Feelings of failure, depression and anxiety are common for an adult child who turns to a parent for assistance, says Donna Wilburn, a family therapist who is president of the Nevada Association for Marriage and Family Therapy.
“I suggest they see it as more of a roommate relationship,” Ms. Wilburn says. “If they go into the home and feel like a child again, that’s not going to help. I also suggest that the parent abstain from parenting. ”
Ms. Wilburn, who is practicing in one of the hardest-hit areas in the United States, says the situation may also be difficult for retirement-age parents. “The parents get resentful, they get angry, they just want to be retired and it’s just very difficult,” Ms. Wilburn says.

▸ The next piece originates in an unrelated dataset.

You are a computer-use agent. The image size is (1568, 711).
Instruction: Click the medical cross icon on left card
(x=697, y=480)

And while it may be O.K. for an unemployed adult to admit to depression, admitting you’re sick of supporting your unemployed children is apparently still taboo. “I think what I would try to do in that situation is make sure they” - the older parents - “are taking care of themselves, and making sure they are not enabling by over-helping or supporting the child,” Ms. Wilburn says. “If the child is able to work at anything at all, they should. Do not enable their behavior by buying their cigarettes or giving them money to go out and party.”
Experts in the field, including at AARP, a lobby for older Americans, agree on the importance of discussing expectations - about expenses, chores, the division of living space - before an adult child moves in. John L. Graham and Sharon Graham Niederhaus, the authors of “Together Again: A Creative Guide to Successful Multigenerational Living,” take it a step further. For those who can afford it, the key to intergenerational living, they say, is a separate kitchen and separate entrances.

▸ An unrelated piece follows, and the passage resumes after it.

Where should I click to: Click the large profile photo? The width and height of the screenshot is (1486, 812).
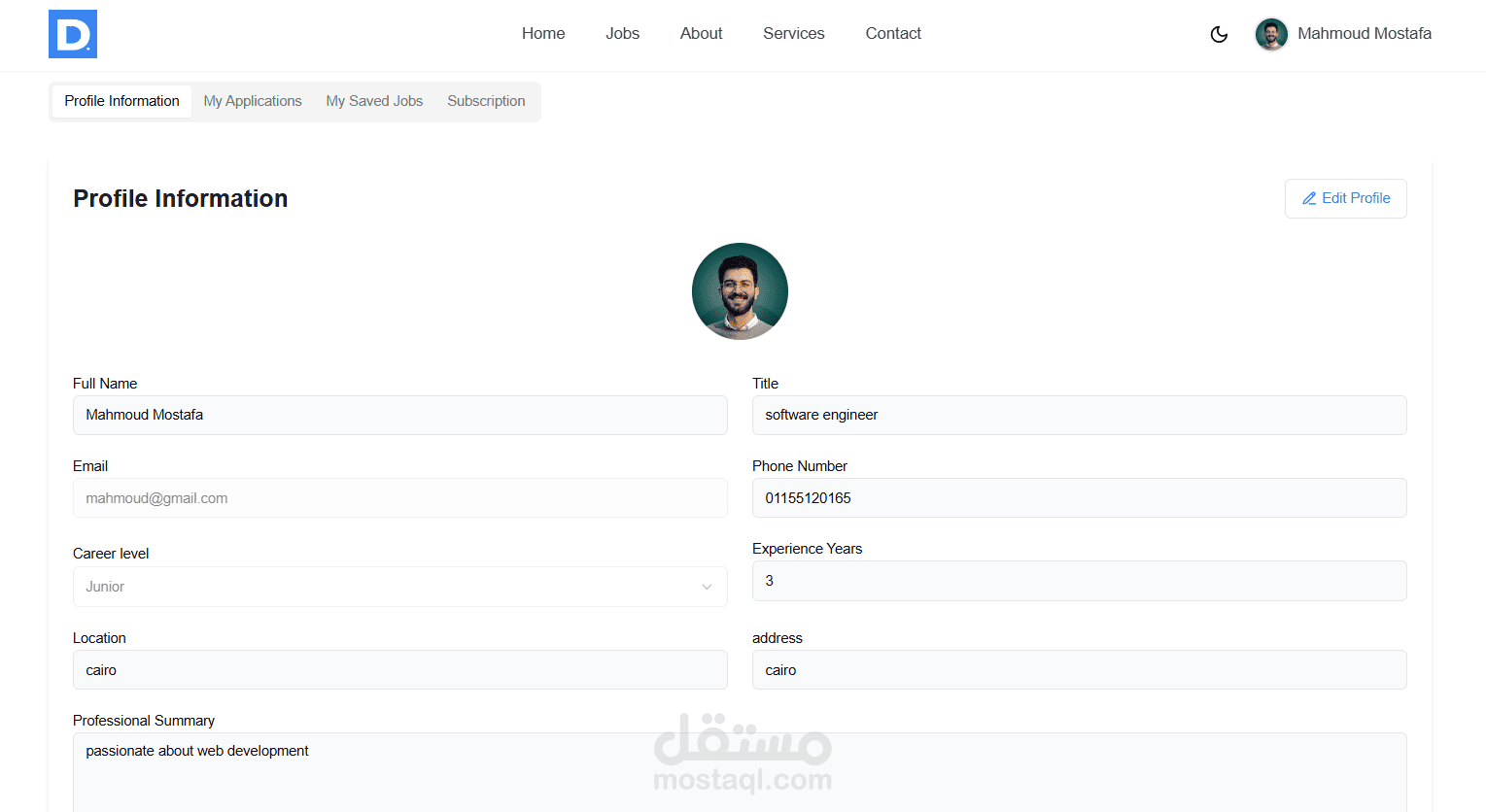tap(740, 291)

Such an arrangement certainly helped Nan Mooney, a 39-year-old freelance writer who joined her parents in their three-bedroom town house in Seattle a year and a half ago, after a job in San Francisco fell through. Ms. Mooney, who had decided to become a single parent, was five months pregnant when she moved in. She had her own bedroom, living room, bathroom and entrance on the ground level, and got a microwave and small refrigerator after her son, Leo, offered her 79-year-old father, Robert, a refresher course on baby table manners.
Other problems have been tougher to resolve. “When you’re an adult and you’ve been living out of the house for 15 years, it’s a big adjustment,” Ms. Mooney says. “I was using a midwife and my mother was apoplectic. There were a lot of arguments. It was hard for them not to treat me like I was 13 and hard for me not to react like I was 13.”